*TASK SET*.
1. Do the following statements agree with the article about the STAR theater rehearsal? Answer yes or no for each and quote the words of the article that decide it.
(a) Mark Minnock and Nancy Armstrong started the theater program twelve years ago.
(b) Katie Banzhaf handed masks and wigs to the performers.
(c) Judy Bosworth began volunteering with the production in a later year, not its first.
2. Resume the article about the STAR theater rehearsal after its last sentence.

*SOURCE EXTRACT*.
>>>

By R.A. Schuetz
Published 5:07 pm, Monday, December 4, 2017
NORWALK — An excited hubbub pulsed through the building a recent evening at STAR, a nonprofit that supports individuals with intellectual and developmental disabilities. Executive Director Katie Banzhaf snapped head shots in the hallway, and Resident Coordinator Nancy Armstrong handed masks, wigs and other props to a crowd of 60 performers seated in a circle in a nearby room.
They had gathered to rehearse for “Twelve,” the twelfth annual STAR theater performance — a series of skits and musical numbers that will include a parody of “The Twelve Days of Christmas,” in honor of the anniversary.
Mark Minnock, who created the theater program with Armstrong a dozen years ago, stood in the circle with a microphone in hand, chatting amiably with the crowd like an emcee between acts.
“What do you think of our maid of milking?” he asked as Luigi Longo donned a pair of cow horns.
Ba-da-bum, went Arunis Vaituzis (one of the drummers drumming), punctuating the moment on his snare. Longo waved at his neighbors to peals of laughter.
“The thing about this theater group is everyone who wants to be in the show is welcome, and everyone gets a part,” said Judy Bosworth, who has volunteered with the production since its first year.

<<<

*ENTRIES SUPPLIED*.
>>>

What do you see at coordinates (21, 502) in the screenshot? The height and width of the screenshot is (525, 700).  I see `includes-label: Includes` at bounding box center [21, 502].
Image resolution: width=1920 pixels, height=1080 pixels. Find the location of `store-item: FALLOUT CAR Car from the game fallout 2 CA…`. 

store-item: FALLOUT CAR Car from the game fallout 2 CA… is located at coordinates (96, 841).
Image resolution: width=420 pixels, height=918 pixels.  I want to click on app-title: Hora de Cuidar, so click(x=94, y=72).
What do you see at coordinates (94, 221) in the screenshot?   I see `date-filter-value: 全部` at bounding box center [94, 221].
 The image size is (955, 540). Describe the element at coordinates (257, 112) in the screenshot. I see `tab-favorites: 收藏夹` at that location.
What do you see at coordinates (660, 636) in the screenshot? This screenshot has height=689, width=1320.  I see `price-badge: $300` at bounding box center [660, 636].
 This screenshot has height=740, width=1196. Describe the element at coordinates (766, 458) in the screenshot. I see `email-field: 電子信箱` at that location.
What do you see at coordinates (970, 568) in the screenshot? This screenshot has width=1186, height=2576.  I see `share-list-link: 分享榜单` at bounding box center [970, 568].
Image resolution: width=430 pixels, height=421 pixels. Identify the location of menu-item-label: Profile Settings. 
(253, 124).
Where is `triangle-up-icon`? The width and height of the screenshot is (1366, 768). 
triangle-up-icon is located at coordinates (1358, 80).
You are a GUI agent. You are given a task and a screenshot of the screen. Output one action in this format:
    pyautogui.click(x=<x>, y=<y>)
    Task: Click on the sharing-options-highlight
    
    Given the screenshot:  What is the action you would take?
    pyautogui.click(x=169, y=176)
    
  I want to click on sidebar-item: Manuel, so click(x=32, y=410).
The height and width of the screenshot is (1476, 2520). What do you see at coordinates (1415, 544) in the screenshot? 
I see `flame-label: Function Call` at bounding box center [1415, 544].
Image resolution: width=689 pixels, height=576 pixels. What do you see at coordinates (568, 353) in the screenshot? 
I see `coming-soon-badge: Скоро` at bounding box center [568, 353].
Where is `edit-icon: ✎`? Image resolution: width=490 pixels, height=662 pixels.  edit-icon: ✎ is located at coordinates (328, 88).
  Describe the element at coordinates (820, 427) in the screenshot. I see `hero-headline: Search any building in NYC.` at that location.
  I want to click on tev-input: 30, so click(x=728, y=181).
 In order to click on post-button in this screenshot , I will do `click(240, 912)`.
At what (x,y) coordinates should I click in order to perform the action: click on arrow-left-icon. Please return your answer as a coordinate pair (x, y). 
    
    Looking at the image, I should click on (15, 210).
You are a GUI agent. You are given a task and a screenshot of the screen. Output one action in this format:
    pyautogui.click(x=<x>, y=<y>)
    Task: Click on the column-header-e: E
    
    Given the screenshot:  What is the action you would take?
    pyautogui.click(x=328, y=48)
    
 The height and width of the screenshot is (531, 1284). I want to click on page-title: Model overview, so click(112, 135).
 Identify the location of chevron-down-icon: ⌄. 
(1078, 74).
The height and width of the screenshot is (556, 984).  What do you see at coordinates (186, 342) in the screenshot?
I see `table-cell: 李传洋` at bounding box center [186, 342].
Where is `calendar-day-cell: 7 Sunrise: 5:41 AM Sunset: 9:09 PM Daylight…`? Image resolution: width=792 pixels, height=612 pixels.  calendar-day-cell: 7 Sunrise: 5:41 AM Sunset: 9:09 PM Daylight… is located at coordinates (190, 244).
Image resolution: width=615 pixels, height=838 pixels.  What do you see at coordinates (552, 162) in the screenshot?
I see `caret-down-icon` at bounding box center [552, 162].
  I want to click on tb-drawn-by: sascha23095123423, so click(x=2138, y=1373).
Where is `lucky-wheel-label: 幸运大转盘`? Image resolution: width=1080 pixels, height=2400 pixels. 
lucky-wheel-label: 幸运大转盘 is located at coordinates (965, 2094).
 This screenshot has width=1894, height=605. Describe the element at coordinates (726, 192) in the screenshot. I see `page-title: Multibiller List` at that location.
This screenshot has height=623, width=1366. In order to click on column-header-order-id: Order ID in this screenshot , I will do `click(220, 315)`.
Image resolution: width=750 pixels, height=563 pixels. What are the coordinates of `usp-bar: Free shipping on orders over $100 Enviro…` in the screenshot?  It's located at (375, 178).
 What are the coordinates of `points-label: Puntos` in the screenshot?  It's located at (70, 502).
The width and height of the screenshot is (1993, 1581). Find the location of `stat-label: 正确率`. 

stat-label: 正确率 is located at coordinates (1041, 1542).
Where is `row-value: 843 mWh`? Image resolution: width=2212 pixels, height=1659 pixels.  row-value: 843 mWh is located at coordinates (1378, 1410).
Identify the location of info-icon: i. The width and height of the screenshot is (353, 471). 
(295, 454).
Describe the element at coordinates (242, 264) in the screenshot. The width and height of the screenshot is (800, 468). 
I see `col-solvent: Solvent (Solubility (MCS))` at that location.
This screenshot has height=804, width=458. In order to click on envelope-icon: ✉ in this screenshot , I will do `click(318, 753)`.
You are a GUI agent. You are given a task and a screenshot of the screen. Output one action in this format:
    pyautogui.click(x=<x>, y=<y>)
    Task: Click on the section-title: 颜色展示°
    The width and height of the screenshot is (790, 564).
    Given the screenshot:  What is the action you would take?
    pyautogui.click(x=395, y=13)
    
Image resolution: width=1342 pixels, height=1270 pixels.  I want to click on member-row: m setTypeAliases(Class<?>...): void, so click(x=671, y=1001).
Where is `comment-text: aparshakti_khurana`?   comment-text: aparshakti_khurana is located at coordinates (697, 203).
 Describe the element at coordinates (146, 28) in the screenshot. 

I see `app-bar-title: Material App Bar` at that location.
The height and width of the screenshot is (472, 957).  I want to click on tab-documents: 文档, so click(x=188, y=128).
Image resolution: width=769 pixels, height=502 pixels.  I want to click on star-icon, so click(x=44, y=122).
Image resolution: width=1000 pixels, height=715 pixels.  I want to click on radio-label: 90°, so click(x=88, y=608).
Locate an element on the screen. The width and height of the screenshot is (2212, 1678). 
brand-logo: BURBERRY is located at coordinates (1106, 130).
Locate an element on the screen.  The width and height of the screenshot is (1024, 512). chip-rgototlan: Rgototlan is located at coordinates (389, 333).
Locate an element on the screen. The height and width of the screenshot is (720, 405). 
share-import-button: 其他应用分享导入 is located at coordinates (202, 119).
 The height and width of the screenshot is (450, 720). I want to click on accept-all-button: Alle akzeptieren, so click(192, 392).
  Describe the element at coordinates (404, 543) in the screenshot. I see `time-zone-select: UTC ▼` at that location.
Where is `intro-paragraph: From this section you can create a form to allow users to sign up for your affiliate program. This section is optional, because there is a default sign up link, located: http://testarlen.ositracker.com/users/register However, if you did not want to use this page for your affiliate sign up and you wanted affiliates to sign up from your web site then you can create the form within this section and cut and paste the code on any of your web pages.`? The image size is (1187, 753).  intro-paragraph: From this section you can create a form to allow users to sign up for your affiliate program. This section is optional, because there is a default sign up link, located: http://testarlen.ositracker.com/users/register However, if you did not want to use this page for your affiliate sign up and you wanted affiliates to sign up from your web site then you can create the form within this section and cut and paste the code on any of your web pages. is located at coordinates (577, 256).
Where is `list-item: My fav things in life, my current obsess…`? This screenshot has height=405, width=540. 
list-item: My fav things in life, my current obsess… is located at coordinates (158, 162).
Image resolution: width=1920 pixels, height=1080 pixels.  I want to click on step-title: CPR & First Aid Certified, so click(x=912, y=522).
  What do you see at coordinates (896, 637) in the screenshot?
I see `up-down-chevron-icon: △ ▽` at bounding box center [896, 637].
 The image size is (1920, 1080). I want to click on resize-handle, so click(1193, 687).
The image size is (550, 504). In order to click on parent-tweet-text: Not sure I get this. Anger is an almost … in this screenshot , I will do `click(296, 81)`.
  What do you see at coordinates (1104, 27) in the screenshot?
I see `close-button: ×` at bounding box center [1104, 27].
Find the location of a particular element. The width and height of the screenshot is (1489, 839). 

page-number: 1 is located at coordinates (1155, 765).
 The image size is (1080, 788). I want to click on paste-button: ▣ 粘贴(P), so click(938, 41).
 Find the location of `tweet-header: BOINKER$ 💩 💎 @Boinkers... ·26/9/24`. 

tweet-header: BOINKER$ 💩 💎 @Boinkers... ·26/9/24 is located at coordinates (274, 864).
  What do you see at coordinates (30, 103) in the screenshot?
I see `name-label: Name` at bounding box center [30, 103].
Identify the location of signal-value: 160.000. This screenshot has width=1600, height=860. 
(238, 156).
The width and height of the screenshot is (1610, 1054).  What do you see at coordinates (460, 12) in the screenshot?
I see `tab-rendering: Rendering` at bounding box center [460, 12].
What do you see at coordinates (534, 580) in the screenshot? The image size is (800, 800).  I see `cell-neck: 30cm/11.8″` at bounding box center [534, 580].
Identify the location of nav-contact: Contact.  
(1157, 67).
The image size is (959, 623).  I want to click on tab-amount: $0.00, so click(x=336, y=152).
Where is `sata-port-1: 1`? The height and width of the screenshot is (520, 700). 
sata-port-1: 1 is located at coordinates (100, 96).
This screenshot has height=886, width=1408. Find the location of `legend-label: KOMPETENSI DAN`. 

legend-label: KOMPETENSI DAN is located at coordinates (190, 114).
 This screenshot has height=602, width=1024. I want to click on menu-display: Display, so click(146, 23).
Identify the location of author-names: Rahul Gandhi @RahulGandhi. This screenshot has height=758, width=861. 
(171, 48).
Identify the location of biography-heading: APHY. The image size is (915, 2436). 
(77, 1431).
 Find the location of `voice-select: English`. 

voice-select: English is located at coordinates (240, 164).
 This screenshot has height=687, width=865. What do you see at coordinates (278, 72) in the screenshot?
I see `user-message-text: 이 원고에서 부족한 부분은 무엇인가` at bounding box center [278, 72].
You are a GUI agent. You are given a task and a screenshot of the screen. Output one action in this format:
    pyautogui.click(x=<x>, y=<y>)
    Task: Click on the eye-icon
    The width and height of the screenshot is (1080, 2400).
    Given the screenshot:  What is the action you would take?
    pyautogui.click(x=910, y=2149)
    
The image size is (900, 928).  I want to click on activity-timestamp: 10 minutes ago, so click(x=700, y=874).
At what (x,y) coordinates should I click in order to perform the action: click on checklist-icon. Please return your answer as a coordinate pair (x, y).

<<<

*RESULTS BY TASK*.
1.
(a) Yes: "Mark Minnock, who created the theater program with Armstrong a dozen years ago"
(b) No: "Resident Coordinator Nancy Armstrong handed masks, wigs and other props to a crowd of 60 performers"
(c) No: "who has volunteered with the production since its first year"

2.
“It’s so fun, trying new dances,” said Angie Daniels, one of the performers. “And them two are funny,” she said in reference to Armstrong and Minnock.
David Hutchings, dressed nattily in a beige suite and straw hat, said he’d been the play since its first year, when he played Elvis Vader, a singing sensation with lyrics of a cosmic bent. (I don’t want to be a comet, ‘cause comets ain’t the kind you love enough...)
Hutchings noted how the cast has grown since its first performance.
“We’ve gone from 20 people to 40, 60 people,” he said. “I think people come here and they get a kick out of what they’re doing. And they come back every year.”
He joined a line of performers preparing to rehearse “Singing in the Rain.”
After a false start (“No matter if you get lost: You got to keep dancing!” Armstrong advised), the group found their footing. Equipped with transparent umbrellas, dancers stepped jauntily to the music, Hutchings with a tip of his hat.
Nicki Dubiago, a self-described show queen, marched smartly with her umbrella on her shoulder, and Jassinia Mysogland, another play veteran, beamed as the moment came to unfurl the umbrellas with a satisfying click.
With their umbrellas open, the group circled and twirled like a flock of great plastic birds. They seemed to have taken Armstrong’s lesson to heart — the joyful, mildly chaotic, routine sailed through to its end without interruption.
“We’ve had to practice and practice and practice to make this happen,” said Bosworth — rehearsals last for 14 or 15 months a year. “But people come because the rehearsals are fun.” Dubiago agreed. But like all actors, she was also in it for the limelight. “I love the show because I’m important.”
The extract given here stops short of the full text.